The Password Protect Directories plugin allows you to create an Apache Webserver-style C<.htaccess> and C<.htpasswd> file in specific directories that will then prompt a visitor for a username and password, before they can access the directory itself. 

The B<username> used will be one of your mailing list's subscribers B<email address>> The B<password> will be either their B<Dada Mail Profile password>, or if the subscriber doesn't have a Dada Mail Profile, you may set a default password. 

Since the password use is the Dada Mail Profile password, the user will be able to create, change and reset their own password. List Owners will also be able to reset this Profile Password in the, I<Membership E<gt>E<gt> View> Screen. Search the address you want to work with, click on their email address and once the screen has refreshed, scrolle down to, B<Member Profile> and look under, B<Profile Password> for a form to change this password. 
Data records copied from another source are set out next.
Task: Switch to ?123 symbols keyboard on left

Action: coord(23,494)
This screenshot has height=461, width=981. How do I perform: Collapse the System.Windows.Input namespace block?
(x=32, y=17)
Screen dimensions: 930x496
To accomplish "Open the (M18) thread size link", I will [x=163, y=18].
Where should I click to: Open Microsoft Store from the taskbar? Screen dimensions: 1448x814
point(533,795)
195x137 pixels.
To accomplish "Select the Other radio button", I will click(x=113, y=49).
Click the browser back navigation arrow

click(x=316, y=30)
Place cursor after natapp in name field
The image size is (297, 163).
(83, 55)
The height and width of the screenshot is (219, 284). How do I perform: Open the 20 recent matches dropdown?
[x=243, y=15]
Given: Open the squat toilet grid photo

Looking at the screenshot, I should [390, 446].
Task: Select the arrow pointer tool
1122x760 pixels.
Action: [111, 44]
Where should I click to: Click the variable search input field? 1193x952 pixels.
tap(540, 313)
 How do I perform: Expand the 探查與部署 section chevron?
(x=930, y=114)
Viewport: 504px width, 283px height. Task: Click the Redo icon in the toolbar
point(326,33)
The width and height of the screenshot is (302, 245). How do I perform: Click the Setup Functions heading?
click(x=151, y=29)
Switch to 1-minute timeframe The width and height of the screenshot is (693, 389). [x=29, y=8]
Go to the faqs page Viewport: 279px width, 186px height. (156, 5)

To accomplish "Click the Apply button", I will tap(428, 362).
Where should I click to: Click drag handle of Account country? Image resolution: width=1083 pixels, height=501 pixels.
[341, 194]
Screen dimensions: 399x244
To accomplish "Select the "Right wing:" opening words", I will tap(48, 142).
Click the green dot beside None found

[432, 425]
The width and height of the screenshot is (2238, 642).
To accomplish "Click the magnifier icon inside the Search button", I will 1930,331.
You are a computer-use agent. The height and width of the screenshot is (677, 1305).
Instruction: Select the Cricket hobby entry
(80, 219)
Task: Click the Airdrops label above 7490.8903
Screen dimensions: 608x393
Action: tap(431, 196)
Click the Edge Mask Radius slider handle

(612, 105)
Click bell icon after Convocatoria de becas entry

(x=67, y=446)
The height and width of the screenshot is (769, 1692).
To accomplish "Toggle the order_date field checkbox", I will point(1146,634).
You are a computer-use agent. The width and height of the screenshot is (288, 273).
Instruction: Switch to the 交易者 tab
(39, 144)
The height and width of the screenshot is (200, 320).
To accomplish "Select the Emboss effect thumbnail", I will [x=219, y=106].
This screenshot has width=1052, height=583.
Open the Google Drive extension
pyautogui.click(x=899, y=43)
Profile passwords are saved in an encryped form, using C<crypt> and can't be unencrypted. When this plugin creates the .htpasswd file, it will simple copy the saved, encrypted password to this file, from the Dada Profile database table. 

Currently, only Apache-style, C<.htaccess>/C<.htpasswd> files are supported. 

=head1 Installation 

This plugin can be installed during a Dada Mail install/upgrade, using the included installer that comes with Dada Mail. The below installation instructions go through how to install the plugin manually.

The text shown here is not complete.